▶ **WHAT THE TASK ASKS**
Copy out the data below without any changes, starting with the line that contains "Click the 模板管理 sidebar icon" and going on through the line that contains "Action: [541, 115]".

▶ **DATA FOR THE TASK**
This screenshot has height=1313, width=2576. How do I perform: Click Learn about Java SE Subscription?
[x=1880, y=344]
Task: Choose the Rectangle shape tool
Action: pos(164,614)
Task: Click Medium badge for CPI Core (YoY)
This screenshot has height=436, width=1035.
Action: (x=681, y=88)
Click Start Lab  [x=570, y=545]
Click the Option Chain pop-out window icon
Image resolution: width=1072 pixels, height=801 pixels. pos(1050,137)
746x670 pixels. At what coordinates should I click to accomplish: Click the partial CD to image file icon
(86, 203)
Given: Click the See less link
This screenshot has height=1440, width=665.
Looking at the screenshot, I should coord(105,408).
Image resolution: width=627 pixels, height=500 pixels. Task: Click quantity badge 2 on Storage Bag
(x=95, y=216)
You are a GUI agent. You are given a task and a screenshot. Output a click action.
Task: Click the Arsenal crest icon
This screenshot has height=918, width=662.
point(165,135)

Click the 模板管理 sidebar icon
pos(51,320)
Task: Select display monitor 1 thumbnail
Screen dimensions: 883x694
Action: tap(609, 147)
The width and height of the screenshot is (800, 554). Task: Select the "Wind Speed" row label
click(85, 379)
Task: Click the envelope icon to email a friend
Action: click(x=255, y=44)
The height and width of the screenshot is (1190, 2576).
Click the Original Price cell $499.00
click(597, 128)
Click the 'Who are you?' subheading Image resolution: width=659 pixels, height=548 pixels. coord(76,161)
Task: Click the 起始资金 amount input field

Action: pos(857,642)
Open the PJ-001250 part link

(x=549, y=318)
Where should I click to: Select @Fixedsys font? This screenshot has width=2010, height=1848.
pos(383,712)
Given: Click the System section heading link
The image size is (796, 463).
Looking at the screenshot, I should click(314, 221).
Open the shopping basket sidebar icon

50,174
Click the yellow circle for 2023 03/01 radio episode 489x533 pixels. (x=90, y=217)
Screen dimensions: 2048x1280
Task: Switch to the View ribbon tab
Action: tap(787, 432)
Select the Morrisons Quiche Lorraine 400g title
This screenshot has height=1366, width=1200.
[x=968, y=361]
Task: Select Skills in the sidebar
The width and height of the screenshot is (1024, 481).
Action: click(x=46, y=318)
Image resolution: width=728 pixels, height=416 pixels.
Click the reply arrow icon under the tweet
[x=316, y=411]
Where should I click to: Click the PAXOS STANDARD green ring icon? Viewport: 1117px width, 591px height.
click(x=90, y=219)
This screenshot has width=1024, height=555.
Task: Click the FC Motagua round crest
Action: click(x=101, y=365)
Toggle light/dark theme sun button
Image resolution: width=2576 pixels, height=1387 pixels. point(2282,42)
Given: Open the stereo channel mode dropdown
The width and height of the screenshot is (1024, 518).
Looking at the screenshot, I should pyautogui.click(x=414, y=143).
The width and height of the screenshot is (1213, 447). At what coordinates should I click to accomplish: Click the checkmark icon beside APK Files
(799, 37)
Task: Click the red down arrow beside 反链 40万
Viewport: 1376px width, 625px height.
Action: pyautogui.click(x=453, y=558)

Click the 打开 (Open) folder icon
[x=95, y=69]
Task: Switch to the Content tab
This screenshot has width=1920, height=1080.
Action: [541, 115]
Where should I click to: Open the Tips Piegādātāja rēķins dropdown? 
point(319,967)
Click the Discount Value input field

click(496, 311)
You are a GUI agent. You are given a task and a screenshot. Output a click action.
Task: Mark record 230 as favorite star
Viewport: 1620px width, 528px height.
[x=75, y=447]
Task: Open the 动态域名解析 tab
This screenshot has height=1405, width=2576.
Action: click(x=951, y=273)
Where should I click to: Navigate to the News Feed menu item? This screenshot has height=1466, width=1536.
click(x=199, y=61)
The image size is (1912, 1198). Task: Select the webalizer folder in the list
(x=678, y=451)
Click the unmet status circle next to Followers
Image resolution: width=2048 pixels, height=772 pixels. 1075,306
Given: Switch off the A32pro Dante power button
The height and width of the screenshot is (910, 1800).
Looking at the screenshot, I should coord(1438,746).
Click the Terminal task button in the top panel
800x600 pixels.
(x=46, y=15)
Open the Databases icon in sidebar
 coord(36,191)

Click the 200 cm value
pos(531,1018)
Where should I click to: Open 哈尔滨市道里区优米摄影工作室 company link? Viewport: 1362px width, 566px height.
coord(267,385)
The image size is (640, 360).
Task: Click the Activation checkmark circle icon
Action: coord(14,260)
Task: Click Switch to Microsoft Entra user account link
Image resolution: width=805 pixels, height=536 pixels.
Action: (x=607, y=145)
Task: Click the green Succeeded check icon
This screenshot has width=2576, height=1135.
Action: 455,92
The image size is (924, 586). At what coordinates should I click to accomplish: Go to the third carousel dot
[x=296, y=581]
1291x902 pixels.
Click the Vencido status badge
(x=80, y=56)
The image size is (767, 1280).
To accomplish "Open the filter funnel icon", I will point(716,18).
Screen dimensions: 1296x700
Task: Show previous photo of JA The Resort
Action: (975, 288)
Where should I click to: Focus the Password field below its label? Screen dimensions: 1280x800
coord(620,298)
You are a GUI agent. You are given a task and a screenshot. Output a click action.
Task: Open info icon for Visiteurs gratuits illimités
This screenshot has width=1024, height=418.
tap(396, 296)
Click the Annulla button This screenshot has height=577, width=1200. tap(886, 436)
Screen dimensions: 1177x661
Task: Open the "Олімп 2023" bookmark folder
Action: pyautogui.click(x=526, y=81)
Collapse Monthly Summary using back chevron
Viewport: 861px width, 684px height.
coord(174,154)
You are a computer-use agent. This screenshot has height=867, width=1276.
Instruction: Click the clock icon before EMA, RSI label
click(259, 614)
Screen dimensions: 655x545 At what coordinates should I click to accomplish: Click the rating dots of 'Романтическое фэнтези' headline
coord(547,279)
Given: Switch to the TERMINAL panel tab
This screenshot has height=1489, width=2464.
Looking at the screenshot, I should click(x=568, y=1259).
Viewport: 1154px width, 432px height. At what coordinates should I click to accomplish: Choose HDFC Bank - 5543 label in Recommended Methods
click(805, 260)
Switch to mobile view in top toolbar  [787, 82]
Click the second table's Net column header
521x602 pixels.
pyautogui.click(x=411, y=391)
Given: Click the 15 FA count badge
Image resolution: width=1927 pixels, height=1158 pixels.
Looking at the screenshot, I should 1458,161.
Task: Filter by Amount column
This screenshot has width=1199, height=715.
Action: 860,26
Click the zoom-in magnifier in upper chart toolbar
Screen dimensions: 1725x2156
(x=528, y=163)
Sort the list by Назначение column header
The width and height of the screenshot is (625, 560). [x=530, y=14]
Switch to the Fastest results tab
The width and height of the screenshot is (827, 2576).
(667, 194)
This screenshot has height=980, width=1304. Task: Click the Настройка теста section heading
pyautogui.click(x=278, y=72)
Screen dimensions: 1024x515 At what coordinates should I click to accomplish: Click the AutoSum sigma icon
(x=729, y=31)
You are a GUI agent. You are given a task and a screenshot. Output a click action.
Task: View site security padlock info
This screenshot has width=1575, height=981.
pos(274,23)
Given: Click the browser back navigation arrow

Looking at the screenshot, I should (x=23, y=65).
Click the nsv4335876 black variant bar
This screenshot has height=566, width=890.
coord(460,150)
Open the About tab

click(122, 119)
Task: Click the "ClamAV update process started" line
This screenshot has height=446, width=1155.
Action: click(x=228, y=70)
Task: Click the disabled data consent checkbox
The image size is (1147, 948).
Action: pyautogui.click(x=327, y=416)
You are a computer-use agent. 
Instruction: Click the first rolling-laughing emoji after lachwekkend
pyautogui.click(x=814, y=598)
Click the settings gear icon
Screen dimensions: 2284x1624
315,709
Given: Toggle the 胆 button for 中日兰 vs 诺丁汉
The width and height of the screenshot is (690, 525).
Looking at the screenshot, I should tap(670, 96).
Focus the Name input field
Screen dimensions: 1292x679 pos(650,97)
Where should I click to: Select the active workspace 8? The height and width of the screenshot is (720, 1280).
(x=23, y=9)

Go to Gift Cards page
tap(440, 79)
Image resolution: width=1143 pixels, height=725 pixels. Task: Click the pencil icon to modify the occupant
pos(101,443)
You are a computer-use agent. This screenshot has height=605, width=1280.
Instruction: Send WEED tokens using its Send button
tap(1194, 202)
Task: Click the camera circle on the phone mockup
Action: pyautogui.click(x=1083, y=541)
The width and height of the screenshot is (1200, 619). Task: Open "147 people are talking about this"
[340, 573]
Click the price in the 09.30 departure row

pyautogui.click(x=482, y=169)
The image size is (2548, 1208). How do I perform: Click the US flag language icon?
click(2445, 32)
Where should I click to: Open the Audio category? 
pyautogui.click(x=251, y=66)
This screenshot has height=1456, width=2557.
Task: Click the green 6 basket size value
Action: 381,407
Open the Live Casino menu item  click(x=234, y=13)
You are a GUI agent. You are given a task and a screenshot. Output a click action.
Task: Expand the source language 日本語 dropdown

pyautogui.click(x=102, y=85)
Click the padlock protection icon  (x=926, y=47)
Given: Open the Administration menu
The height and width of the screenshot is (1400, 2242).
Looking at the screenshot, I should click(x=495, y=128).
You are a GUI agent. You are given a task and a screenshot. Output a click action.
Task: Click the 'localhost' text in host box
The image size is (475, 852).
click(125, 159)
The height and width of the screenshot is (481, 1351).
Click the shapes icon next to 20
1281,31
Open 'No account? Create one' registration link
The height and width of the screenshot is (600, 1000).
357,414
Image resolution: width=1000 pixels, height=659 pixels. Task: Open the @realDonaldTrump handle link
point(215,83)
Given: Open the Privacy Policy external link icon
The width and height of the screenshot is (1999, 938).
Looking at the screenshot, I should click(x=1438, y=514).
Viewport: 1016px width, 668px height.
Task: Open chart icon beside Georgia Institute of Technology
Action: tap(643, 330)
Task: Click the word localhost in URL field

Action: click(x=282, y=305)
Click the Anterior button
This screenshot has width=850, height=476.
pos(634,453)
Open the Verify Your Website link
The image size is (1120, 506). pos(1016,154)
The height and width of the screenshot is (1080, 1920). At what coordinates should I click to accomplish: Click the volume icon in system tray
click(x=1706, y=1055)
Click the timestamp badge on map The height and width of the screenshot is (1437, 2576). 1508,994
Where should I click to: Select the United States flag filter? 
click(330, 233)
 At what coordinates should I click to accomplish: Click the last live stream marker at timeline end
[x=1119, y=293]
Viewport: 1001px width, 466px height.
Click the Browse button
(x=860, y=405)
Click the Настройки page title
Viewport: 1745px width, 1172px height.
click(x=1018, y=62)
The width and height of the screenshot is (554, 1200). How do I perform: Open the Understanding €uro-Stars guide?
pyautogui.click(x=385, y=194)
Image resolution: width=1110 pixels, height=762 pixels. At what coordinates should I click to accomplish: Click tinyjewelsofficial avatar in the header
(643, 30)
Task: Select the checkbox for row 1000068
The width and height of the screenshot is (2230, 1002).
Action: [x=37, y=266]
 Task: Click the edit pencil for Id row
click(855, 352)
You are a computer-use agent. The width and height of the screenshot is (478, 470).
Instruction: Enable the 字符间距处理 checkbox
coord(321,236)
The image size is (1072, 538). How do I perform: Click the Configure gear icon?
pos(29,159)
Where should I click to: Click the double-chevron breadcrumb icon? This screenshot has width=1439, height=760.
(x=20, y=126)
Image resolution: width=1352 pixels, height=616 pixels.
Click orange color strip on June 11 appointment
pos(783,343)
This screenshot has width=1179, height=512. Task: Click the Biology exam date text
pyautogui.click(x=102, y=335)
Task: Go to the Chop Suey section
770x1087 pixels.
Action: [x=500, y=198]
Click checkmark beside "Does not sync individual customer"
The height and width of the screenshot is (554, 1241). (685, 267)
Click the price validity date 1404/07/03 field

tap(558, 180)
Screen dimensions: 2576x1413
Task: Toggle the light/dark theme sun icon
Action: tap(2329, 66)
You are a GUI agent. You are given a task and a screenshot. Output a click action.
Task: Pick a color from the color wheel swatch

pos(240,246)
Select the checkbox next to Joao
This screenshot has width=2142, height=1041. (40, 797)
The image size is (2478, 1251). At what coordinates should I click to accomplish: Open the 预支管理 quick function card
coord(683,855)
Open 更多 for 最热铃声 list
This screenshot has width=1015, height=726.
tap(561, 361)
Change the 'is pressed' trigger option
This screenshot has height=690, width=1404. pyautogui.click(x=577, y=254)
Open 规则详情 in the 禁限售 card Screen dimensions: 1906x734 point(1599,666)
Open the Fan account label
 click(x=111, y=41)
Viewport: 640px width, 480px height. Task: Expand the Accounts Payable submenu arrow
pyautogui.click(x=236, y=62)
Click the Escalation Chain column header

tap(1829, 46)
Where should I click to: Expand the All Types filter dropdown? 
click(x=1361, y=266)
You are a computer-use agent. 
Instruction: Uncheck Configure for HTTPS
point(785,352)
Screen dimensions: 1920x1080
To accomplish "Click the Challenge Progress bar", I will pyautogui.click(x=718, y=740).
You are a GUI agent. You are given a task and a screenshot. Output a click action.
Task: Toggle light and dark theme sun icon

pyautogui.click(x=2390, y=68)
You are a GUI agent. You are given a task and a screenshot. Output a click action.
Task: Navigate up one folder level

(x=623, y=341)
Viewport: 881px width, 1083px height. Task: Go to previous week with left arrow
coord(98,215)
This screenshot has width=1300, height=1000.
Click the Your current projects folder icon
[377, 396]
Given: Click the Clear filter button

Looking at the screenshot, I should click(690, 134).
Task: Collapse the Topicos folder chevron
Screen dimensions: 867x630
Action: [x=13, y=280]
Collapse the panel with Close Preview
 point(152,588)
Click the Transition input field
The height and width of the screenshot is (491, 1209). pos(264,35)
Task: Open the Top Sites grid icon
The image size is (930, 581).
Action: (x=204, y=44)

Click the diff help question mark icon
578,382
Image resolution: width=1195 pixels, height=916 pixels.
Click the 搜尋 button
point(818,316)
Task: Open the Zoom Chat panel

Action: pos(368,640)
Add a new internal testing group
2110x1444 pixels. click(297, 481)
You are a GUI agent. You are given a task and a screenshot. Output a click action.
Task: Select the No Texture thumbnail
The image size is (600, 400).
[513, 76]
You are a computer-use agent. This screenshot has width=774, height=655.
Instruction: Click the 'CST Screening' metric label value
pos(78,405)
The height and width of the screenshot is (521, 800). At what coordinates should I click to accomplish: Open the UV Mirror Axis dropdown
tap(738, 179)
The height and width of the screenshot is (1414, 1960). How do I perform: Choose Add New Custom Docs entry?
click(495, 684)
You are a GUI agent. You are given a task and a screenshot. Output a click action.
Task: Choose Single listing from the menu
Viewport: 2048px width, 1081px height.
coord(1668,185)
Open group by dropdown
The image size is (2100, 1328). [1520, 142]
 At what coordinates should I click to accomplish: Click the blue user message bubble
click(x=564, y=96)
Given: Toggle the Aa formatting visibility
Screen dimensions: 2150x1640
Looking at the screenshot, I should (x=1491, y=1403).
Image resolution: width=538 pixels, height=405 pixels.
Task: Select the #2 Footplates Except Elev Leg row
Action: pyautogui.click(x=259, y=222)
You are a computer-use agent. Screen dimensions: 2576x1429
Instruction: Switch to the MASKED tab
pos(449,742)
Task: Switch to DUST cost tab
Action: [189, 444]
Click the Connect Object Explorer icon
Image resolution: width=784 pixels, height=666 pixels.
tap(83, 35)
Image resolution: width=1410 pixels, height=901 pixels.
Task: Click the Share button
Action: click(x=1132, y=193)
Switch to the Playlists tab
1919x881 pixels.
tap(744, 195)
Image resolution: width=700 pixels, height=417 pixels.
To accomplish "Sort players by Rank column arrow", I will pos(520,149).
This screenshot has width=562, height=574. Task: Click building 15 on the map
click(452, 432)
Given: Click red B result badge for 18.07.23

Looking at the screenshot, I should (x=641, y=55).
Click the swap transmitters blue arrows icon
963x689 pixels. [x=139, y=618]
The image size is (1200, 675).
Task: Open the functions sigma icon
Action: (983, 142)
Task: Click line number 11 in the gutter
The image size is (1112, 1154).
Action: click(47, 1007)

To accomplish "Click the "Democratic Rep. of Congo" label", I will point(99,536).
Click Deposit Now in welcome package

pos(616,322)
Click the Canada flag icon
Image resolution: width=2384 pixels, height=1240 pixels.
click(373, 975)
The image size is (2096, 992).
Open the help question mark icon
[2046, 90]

▶ **CORRECT OUTPUT**
Click the 模板管理 sidebar icon
pos(51,320)
Task: Select display monitor 1 thumbnail
Screen dimensions: 883x694
Action: tap(609, 147)
The width and height of the screenshot is (800, 554). Task: Select the "Wind Speed" row label
click(85, 379)
Task: Click the envelope icon to email a friend
Action: click(x=255, y=44)
The height and width of the screenshot is (1190, 2576).
Click the Original Price cell $499.00
click(597, 128)
Click the 'Who are you?' subheading Image resolution: width=659 pixels, height=548 pixels. coord(76,161)
Task: Click the 起始资金 amount input field

Action: pos(857,642)
Open the PJ-001250 part link

(x=549, y=318)
Where should I click to: Select @Fixedsys font? This screenshot has width=2010, height=1848.
pos(383,712)
Given: Click the System section heading link
The image size is (796, 463).
Looking at the screenshot, I should click(314, 221).
Open the shopping basket sidebar icon

50,174
Click the yellow circle for 2023 03/01 radio episode 489x533 pixels. (x=90, y=217)
Screen dimensions: 2048x1280
Task: Switch to the View ribbon tab
Action: tap(787, 432)
Select the Morrisons Quiche Lorraine 400g title
This screenshot has height=1366, width=1200.
[x=968, y=361]
Task: Select Skills in the sidebar
The width and height of the screenshot is (1024, 481).
Action: click(x=46, y=318)
Image resolution: width=728 pixels, height=416 pixels.
Click the reply arrow icon under the tweet
[x=316, y=411]
Where should I click to: Click the PAXOS STANDARD green ring icon? Viewport: 1117px width, 591px height.
click(x=90, y=219)
This screenshot has width=1024, height=555.
Task: Click the FC Motagua round crest
Action: click(x=101, y=365)
Toggle light/dark theme sun button
Image resolution: width=2576 pixels, height=1387 pixels. point(2282,42)
Given: Open the stereo channel mode dropdown
The width and height of the screenshot is (1024, 518).
Looking at the screenshot, I should pyautogui.click(x=414, y=143).
The width and height of the screenshot is (1213, 447). At what coordinates should I click to accomplish: Click the checkmark icon beside APK Files
(799, 37)
Task: Click the red down arrow beside 反链 40万
Viewport: 1376px width, 625px height.
Action: pyautogui.click(x=453, y=558)

Click the 打开 (Open) folder icon
[x=95, y=69]
Task: Switch to the Content tab
This screenshot has width=1920, height=1080.
Action: [541, 115]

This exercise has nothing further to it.